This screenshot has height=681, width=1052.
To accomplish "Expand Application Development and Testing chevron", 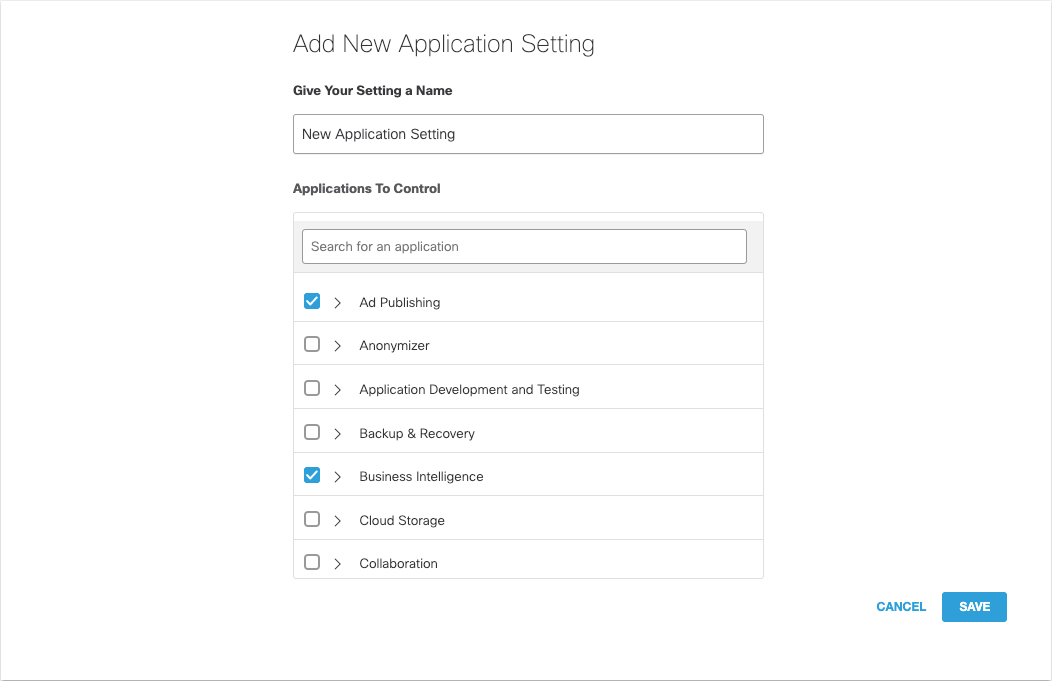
● ● ● ● ● ● ●
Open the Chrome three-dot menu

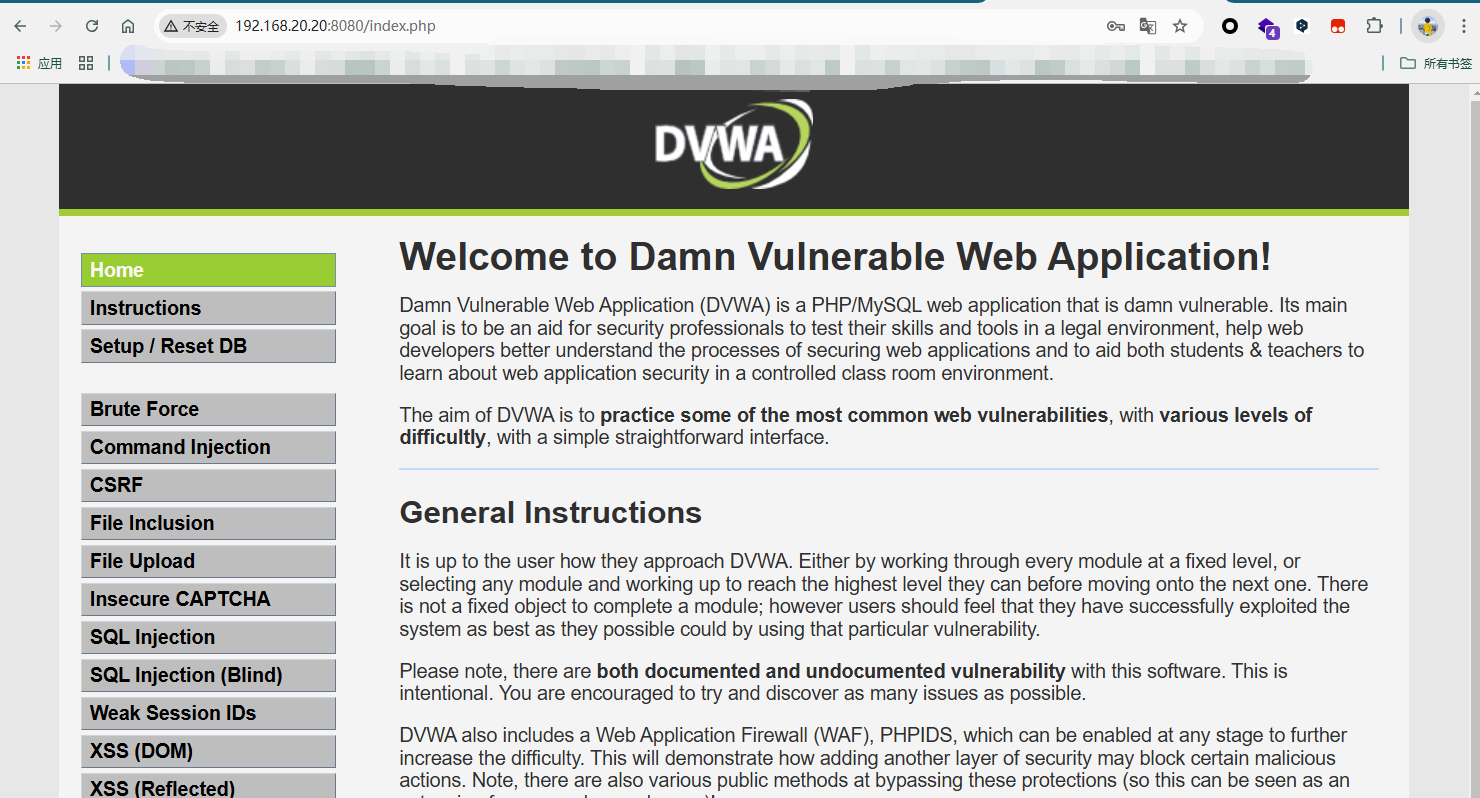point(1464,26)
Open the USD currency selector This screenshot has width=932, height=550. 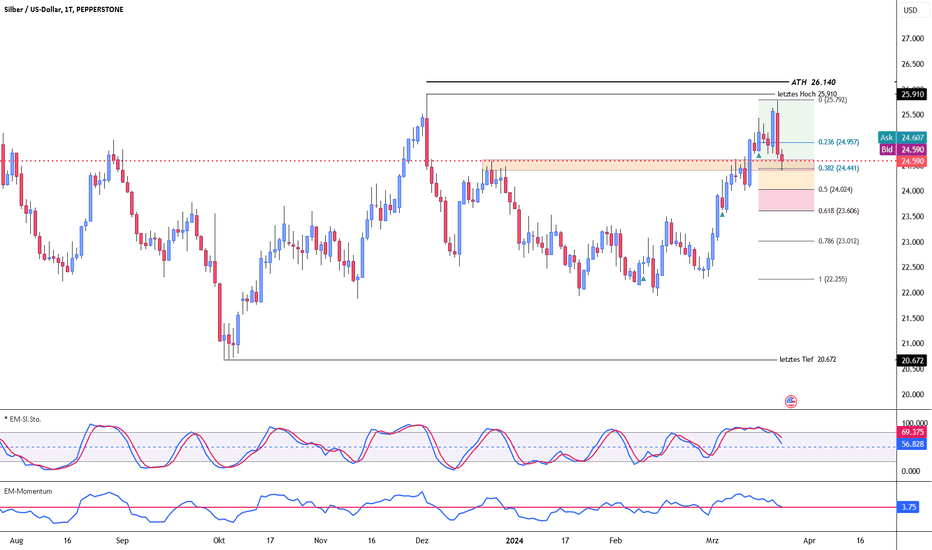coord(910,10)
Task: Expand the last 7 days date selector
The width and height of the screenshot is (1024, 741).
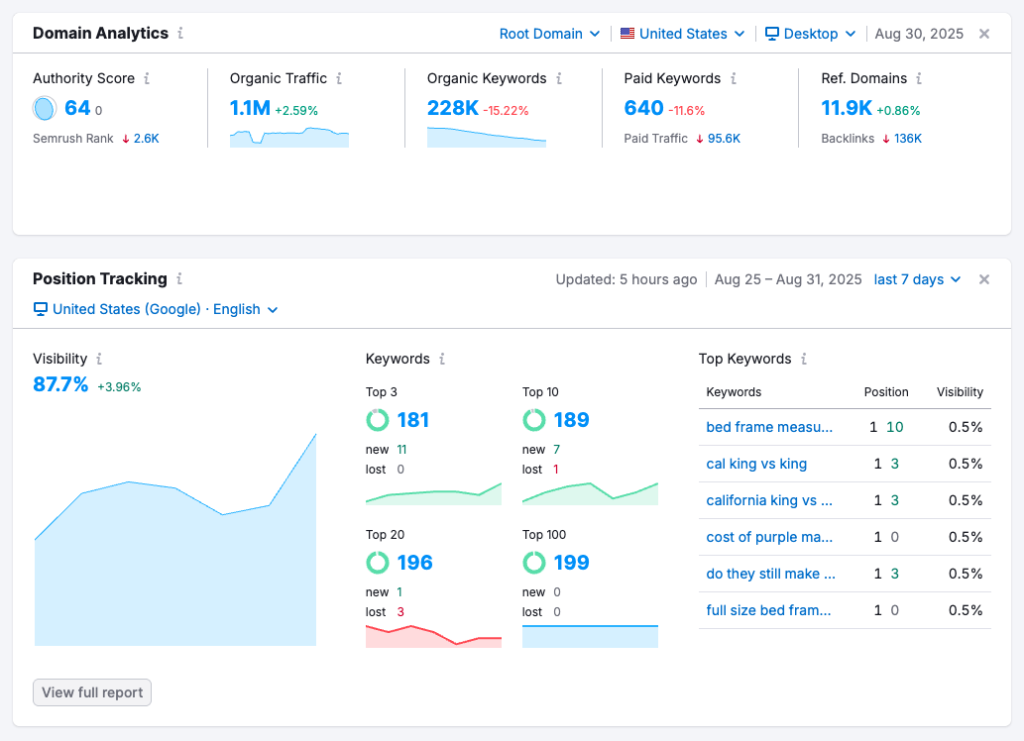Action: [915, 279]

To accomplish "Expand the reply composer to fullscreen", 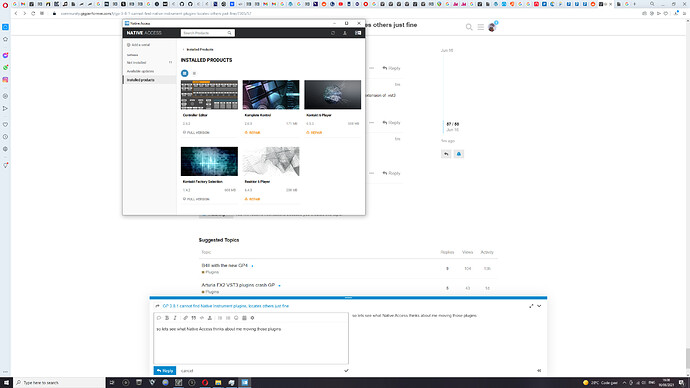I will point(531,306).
● ● ● ● ● ● ●
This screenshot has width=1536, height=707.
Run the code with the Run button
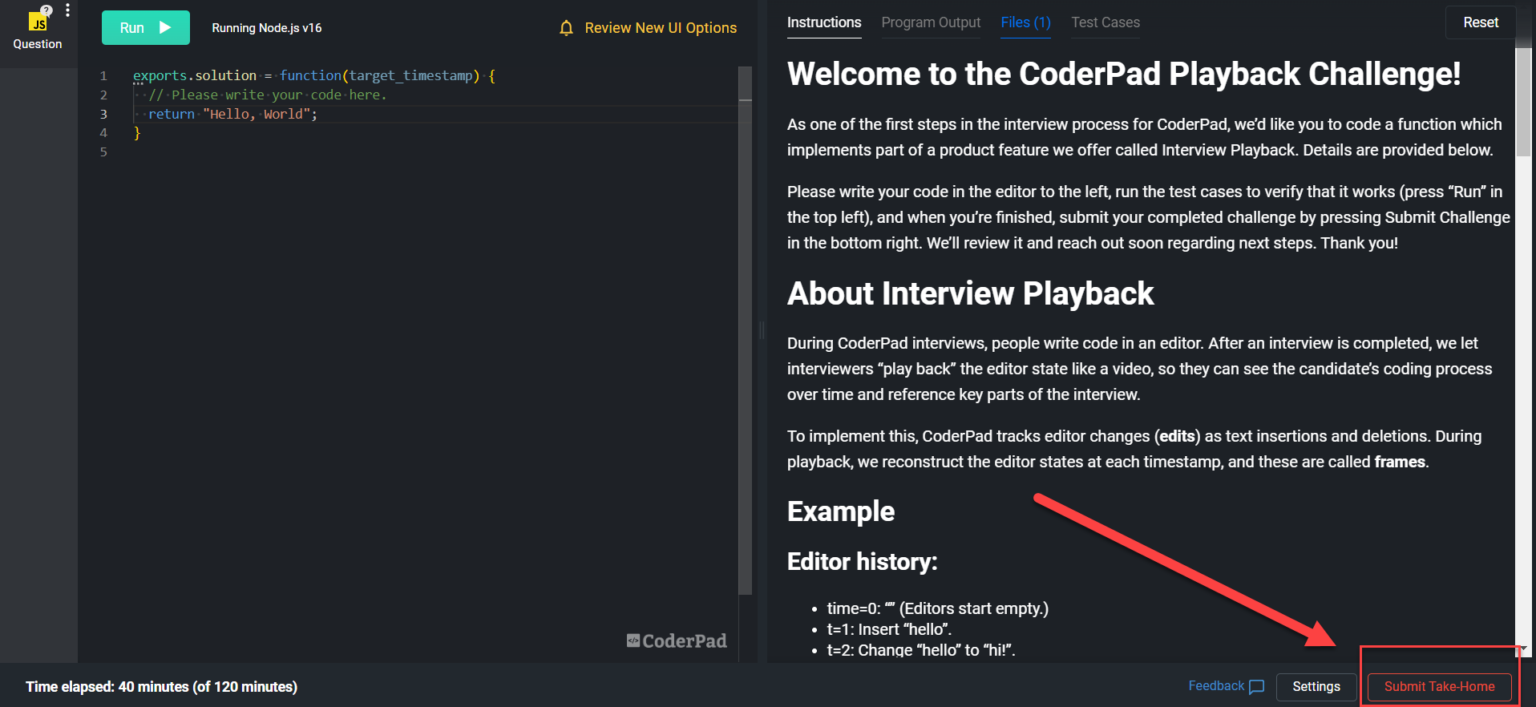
● ● ● ● ● ● ●
- _Activity_: In the listing above, find the line containing "This screenshot has height=681, width=1052." and the line containing "Application Development and", then output those two lines and everything between them exactly as written, without the images.

- _Solution_:
This screenshot has height=681, width=1052.
To accomplish "Expand Application Development and Testing chevron", 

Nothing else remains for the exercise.